## WHAT YOU WILL DO
The result should be all the records, exact and complete, without a single picture.

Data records

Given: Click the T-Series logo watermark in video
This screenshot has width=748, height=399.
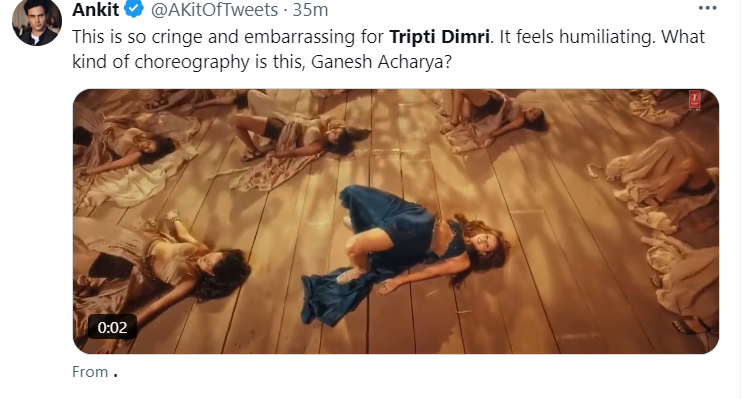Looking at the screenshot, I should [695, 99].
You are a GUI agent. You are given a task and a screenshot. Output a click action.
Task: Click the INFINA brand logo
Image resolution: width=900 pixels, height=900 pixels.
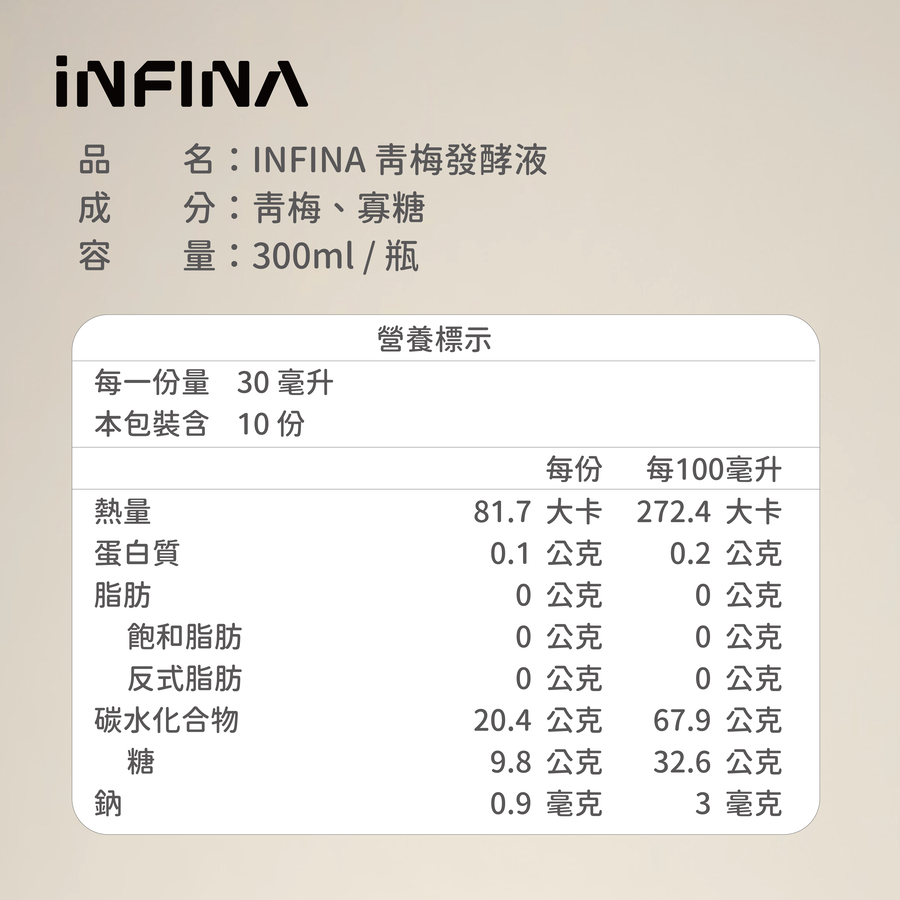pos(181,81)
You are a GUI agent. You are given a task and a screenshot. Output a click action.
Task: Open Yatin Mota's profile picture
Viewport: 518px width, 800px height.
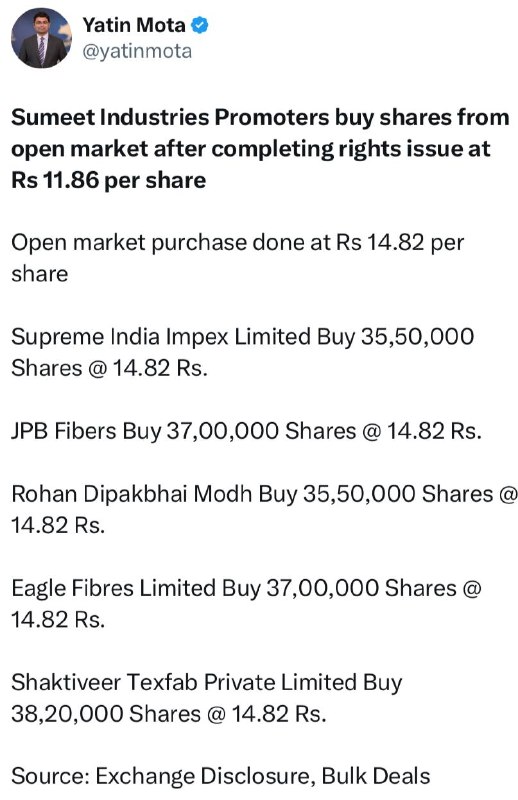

## EXERCISE RESULT
Given: Click the T-Series logo watermark in video
This screenshot has width=748, height=399.
Looking at the screenshot, I should [695, 99].
You are a GUI agent. You are given a task and a screenshot. Output a click action.
Task: Click the INFINA brand logo
Image resolution: width=900 pixels, height=900 pixels.
pos(181,81)
You are a GUI agent. You are given a task and a screenshot. Output a click action.
Task: Open Yatin Mota's profile picture
Viewport: 518px width, 800px height.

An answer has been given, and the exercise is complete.